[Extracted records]
====

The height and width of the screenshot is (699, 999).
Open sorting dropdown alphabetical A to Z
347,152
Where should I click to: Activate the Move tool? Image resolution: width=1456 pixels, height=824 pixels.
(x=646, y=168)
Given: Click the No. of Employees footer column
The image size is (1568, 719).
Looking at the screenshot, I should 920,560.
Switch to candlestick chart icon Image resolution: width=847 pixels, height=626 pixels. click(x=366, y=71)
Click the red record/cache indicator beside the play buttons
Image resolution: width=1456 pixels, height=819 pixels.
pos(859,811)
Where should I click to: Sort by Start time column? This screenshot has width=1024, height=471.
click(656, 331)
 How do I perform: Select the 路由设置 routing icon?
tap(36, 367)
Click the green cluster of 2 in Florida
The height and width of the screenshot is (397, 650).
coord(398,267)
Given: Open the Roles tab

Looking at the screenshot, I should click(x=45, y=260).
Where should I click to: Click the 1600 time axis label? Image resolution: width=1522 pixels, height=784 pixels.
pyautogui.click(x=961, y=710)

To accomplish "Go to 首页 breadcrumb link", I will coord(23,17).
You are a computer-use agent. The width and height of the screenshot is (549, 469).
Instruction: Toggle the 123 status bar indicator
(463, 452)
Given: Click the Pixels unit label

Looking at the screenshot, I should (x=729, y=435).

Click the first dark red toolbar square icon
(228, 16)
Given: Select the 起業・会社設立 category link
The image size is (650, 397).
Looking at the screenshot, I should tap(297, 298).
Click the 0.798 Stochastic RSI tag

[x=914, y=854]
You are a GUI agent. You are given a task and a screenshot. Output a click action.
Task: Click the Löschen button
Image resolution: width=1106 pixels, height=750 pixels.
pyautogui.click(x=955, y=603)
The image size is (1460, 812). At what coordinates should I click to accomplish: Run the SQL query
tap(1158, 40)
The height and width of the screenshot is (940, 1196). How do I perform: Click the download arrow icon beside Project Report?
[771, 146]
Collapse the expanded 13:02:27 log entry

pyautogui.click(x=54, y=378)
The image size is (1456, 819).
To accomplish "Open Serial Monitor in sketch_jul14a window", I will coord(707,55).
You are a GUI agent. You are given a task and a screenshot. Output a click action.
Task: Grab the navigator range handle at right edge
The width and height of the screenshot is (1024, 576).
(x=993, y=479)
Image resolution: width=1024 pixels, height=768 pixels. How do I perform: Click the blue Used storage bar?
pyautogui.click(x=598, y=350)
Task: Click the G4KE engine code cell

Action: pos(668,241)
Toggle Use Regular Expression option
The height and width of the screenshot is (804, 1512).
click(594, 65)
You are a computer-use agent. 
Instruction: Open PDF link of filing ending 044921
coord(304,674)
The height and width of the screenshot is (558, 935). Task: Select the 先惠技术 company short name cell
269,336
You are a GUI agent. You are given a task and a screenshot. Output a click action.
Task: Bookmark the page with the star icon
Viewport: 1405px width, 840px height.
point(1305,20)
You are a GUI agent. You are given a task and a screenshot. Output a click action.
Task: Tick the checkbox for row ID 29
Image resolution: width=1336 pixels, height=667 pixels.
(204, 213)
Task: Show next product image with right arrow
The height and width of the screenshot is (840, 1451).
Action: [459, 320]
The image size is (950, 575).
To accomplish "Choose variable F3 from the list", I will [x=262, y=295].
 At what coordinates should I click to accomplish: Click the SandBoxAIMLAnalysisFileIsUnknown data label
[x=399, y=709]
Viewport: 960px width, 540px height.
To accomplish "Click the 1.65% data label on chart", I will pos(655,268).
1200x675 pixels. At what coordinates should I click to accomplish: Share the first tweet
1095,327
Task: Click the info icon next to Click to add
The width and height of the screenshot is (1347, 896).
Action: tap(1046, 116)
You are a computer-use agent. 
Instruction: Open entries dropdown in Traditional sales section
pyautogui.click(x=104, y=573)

====

• WHAT THE TASK REQUIRES
Find every line in the data above that contains the word "column" and copy those lines.

• EXERCISE SOLUTION
Given: Click the No. of Employees footer column
Where should I click to: Sort by Start time column? This screenshot has width=1024, height=471.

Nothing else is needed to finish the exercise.